South Tahoe High Principal Chad Houck said Tuesday that South Tahoe High School’s recognition came for its one-to-one technology program, where students received Google-based laptops, and for its use of the Google classroom.
“It struck me without a doubt that our school was a gold ribbon school and that our staff, our teachers and community deserved that recognition,” Houck said.
Houck said that LTUSD’s superintendent James Tarwater had been a staunch supporter of the one-to-one technology, where the district used Microsoft Windows netbooks.
That changed over the summer at South Tahoe High when it became a pilot for using Chromebooks and the Google Classroom application suite.
All of the students and the teachers received a Chromebook.
“It was a way to leverage education,” Houck said. “We several teachers begin the school year implementing Google Classroom.”
The Classroom program allows students and teachers to use Google applications both in and outside of school for their projects and assignments.
Houck said that the data collected correlates with a 10 percent drop of missed assignments.

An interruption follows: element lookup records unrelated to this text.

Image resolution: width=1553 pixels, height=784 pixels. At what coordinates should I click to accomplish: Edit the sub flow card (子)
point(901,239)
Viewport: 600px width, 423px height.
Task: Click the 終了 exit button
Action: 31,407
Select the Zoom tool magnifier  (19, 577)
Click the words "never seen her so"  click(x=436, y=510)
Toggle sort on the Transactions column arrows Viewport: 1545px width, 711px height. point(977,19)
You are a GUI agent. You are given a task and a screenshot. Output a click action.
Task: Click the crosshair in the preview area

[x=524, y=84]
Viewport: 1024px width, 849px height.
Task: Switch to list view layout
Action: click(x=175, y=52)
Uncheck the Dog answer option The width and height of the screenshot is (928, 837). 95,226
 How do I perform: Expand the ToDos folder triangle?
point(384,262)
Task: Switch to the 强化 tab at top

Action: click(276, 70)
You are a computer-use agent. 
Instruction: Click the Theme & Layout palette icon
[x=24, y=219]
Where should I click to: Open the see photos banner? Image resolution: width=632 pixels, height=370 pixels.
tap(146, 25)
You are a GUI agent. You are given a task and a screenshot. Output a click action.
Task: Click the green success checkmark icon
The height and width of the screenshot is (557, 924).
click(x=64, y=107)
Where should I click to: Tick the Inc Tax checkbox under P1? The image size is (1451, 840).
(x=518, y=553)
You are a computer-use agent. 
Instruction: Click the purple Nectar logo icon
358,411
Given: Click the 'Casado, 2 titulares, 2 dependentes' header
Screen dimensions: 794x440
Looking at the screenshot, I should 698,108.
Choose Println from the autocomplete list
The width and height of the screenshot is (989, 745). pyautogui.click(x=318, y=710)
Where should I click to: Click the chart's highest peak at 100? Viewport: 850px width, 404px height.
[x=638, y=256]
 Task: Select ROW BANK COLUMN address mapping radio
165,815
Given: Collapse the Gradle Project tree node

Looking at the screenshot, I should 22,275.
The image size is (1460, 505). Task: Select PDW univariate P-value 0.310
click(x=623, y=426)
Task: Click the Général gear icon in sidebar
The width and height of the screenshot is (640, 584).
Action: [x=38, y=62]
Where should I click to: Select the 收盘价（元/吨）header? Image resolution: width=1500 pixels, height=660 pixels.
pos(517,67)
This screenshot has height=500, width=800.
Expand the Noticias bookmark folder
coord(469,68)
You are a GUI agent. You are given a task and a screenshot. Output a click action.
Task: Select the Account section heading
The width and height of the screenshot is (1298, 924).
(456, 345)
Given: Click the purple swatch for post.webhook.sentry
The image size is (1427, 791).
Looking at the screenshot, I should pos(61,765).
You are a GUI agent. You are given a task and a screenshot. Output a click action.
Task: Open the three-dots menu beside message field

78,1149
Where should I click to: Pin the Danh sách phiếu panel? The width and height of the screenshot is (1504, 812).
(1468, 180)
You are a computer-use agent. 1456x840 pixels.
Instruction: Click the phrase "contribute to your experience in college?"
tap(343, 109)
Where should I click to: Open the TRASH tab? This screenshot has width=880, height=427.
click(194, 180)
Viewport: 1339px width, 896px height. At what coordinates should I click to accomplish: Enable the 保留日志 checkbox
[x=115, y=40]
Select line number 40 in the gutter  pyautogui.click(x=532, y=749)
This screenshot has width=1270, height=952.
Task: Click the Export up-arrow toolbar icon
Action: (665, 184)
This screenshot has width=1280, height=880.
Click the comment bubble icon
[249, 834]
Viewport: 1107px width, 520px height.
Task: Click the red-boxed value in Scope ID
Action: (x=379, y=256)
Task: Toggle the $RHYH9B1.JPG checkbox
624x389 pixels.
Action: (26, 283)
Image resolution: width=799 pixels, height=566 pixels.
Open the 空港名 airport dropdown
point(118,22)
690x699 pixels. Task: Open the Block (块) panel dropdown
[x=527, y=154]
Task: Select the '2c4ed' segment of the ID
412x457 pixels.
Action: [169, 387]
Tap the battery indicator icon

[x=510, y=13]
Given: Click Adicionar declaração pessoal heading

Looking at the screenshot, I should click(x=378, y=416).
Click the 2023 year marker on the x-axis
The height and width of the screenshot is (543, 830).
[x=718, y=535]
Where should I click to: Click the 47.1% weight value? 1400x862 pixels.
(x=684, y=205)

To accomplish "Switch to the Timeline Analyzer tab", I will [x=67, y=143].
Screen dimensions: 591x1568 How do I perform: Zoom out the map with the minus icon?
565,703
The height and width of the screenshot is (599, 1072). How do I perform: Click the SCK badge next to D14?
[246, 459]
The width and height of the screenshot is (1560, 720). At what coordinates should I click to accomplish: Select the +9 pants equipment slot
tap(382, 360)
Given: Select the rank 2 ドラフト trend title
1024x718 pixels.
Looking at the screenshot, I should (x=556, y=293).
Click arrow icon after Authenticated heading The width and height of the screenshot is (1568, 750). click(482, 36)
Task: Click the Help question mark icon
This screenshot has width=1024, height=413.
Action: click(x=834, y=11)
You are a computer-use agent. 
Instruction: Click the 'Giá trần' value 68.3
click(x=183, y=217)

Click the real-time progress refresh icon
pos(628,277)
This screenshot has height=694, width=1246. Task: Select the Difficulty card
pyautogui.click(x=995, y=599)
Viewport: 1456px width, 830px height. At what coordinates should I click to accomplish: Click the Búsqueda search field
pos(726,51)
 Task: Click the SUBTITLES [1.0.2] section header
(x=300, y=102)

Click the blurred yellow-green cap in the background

While it’s not directly related, it has occurred at the same time Google Classroom went online.
“As the year has progressed we’ve noticed a huge increase in collaboration at the high school,” Houck said.
The Gold Ribbon award included three other categories, including health sciences, visual and performing arts, and career technology education.
Houck said while South Tahoe High has strong programs in all the areas, by the time he was aware of the Gold Ribbon criteria, there was only time to focus on one angle.
“We focused on the one signature practice that was already a district-wide practice and raised the bar,” Houck said.
Math instructor Kristi Leonard utilizes the program for her classes. The program allows her to provide students with supplemental materials along with assignment sheets and workbooks.
“This allows them to have a website with all the materials used in the classroom,” Leonard said outsider her algebra class on Tuesday.
The technology has also allowed Leonard to evaluate her students’ writing skills, a major change in a mathematics class.
“With mathematics, we never give students enough opportunity to explain their work,” Leonard said.
Since the inception of the Google Classroom program, Leonard said upsides to the teaching method.
“It takes away the concept that learning only occurs in the classroom and gives students the opportunity to learn when they need to learn,” Leonard said.
Paper and pencil are still staples in the classroom, Leonard said, and there are drawbacks for teachers and students.
“There are times when it takes me longer to grade or the Internet doesn’t work for the day, so I have to have backup resources,” Leonard said. “Not all students have Internet at home, but the school has been very good about providing it on an individual basis.”
The benefits still seem to appear high, especially for the teachers.
“It creates an opportunity to be more in check with our online world,” Leonard said. “The students live in an online world already and we have to be able meet their modality of learning.”
Houck agreed, noting the high school will continue expanding the program.
“The more teachers and students that can take advantage of Google Classroom, the better the collaboration will be,” Houck said.